BEGIN

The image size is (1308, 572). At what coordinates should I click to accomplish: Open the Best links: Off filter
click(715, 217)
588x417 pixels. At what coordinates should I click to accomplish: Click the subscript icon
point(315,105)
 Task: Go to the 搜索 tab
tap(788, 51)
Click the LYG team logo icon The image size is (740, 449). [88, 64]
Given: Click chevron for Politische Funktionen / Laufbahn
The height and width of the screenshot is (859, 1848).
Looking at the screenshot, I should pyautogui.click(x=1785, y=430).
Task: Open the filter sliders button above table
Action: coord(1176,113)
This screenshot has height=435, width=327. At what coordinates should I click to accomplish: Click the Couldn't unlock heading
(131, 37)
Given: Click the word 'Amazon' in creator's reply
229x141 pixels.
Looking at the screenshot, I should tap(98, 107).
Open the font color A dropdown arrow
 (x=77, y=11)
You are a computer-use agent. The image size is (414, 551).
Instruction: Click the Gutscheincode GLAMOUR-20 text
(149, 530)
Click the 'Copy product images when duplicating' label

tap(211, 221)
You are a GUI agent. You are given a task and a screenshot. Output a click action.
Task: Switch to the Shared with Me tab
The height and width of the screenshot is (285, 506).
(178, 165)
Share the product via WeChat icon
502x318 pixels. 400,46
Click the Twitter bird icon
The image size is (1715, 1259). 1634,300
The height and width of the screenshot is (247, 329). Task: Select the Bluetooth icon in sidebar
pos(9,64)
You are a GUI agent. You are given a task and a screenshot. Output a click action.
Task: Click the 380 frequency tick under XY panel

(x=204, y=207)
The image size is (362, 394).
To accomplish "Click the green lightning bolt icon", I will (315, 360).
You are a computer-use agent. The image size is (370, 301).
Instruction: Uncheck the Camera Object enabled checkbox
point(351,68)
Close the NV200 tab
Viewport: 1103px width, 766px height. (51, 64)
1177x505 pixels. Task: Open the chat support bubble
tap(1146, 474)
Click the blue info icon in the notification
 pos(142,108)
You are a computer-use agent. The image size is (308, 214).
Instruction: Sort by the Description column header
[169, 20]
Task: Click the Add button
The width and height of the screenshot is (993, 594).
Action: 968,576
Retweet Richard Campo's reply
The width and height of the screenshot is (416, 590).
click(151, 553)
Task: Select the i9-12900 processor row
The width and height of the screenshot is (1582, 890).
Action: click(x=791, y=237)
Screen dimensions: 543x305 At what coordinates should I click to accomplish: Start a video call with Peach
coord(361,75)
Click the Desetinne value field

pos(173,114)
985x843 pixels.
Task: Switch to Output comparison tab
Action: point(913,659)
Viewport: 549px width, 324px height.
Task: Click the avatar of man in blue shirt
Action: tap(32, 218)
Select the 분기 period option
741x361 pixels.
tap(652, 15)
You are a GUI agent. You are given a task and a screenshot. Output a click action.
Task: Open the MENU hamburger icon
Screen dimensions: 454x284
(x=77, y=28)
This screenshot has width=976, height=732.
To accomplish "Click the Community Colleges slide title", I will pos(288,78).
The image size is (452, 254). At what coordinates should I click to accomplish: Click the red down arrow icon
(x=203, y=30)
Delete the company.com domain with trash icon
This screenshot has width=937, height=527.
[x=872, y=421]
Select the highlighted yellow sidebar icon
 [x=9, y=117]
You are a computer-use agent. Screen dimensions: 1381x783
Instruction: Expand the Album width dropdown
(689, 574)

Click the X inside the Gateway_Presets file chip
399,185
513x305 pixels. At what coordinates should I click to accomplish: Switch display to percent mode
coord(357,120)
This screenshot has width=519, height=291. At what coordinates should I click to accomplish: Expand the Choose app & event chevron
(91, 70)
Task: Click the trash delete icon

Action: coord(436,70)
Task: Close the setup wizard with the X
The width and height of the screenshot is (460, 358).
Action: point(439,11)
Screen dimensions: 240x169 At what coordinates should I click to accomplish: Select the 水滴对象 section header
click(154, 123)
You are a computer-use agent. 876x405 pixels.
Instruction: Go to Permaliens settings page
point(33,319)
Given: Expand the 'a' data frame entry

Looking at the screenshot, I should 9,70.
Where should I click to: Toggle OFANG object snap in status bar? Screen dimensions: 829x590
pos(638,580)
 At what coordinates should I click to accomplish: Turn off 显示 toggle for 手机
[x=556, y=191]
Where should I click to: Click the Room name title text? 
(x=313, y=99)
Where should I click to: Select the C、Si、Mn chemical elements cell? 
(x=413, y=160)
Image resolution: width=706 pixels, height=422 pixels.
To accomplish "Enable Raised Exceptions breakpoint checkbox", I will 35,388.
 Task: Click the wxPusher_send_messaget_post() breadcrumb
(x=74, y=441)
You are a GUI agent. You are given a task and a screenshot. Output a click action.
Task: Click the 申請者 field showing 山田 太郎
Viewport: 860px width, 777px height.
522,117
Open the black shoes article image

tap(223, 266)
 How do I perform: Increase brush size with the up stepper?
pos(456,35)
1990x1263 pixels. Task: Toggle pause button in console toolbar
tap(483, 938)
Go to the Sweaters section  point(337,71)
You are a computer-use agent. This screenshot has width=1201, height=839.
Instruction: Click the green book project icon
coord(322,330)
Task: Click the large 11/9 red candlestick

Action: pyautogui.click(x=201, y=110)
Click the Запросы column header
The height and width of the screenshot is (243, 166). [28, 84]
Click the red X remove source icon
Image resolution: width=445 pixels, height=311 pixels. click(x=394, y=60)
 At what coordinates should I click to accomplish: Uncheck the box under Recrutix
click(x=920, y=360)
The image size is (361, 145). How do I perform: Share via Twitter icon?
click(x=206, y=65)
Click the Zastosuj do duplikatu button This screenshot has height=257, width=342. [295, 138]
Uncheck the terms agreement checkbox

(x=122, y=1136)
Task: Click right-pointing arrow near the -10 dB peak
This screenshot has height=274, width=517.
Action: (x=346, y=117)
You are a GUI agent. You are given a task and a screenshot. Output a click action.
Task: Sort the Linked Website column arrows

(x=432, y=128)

END

== Work instruction ==
In the listing above, show every line with the word "will".

== Task answer ==
To accomplish "Click the green lightning bolt icon", I will (315, 360).
To accomplish "Click the Community Colleges slide title", I will pos(288,78).
To accomplish "Enable Raised Exceptions breakpoint checkbox", I will 35,388.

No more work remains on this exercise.